[Stored data]

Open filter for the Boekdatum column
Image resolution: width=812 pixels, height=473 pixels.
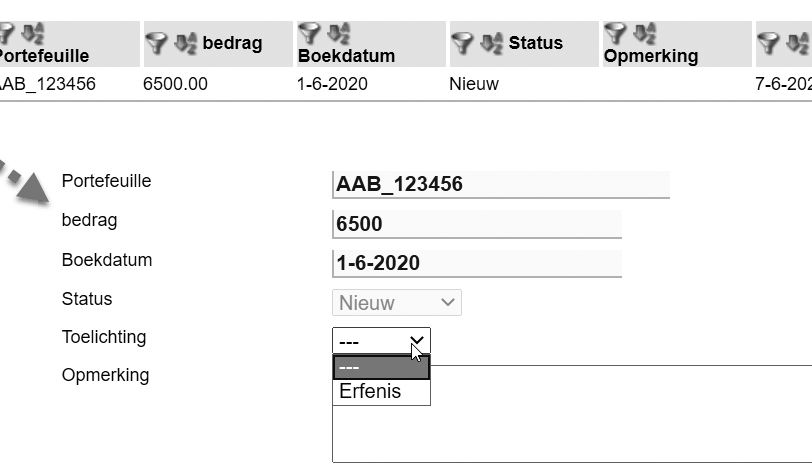pyautogui.click(x=309, y=33)
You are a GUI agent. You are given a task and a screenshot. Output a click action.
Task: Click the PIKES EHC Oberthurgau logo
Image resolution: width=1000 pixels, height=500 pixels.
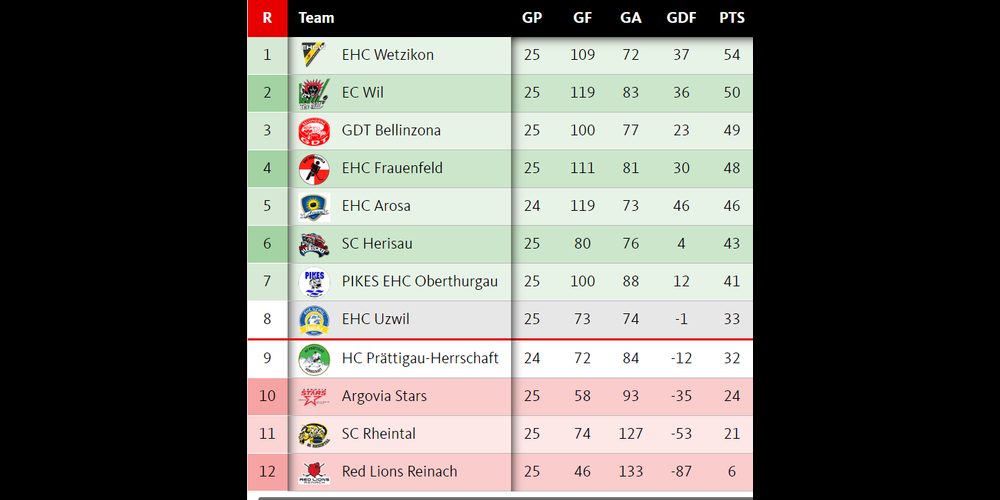(314, 282)
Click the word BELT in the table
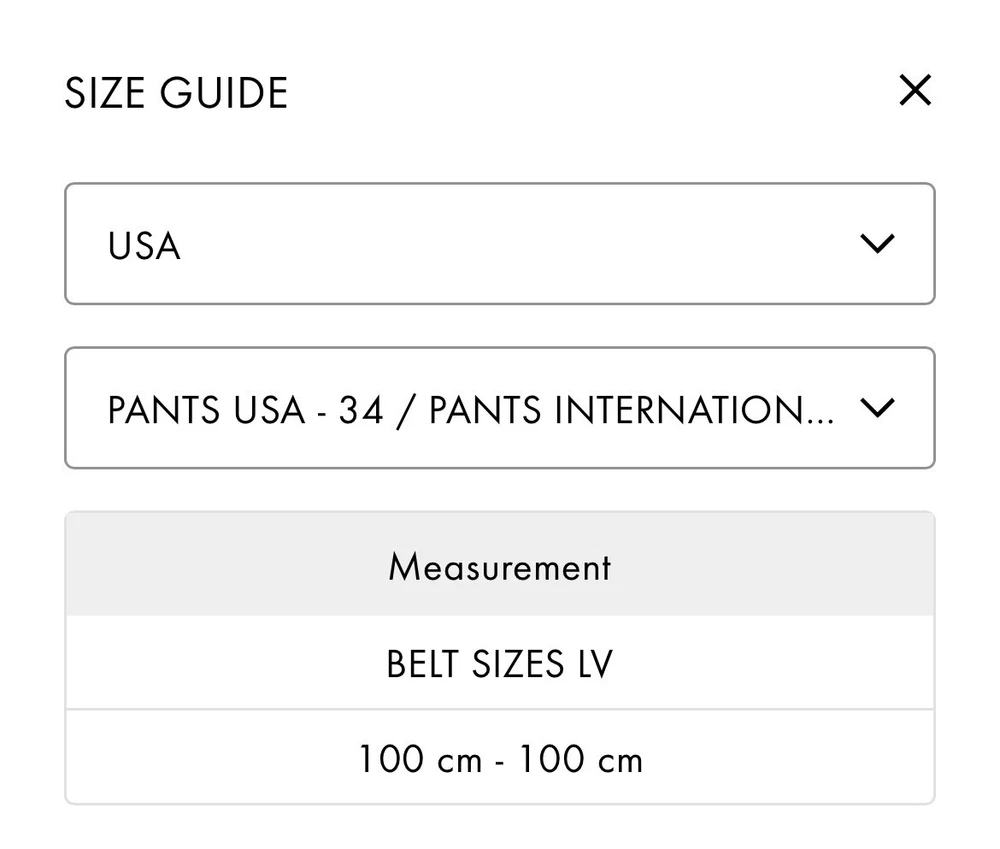Screen dimensions: 1000x849 click(x=422, y=664)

[PROBLEM]
An exact copy of the entries, without any pictures, is what the answer should be.

[EXPECTED ANSWER]
Open filter for the Boekdatum column
Image resolution: width=812 pixels, height=473 pixels.
pyautogui.click(x=309, y=33)
You are a GUI agent. You are given a task and a screenshot. Output a click action.
Task: Click the PIKES EHC Oberthurgau logo
Image resolution: width=1000 pixels, height=500 pixels.
(314, 282)
Click the word BELT in the table
Screen dimensions: 1000x849 click(x=422, y=664)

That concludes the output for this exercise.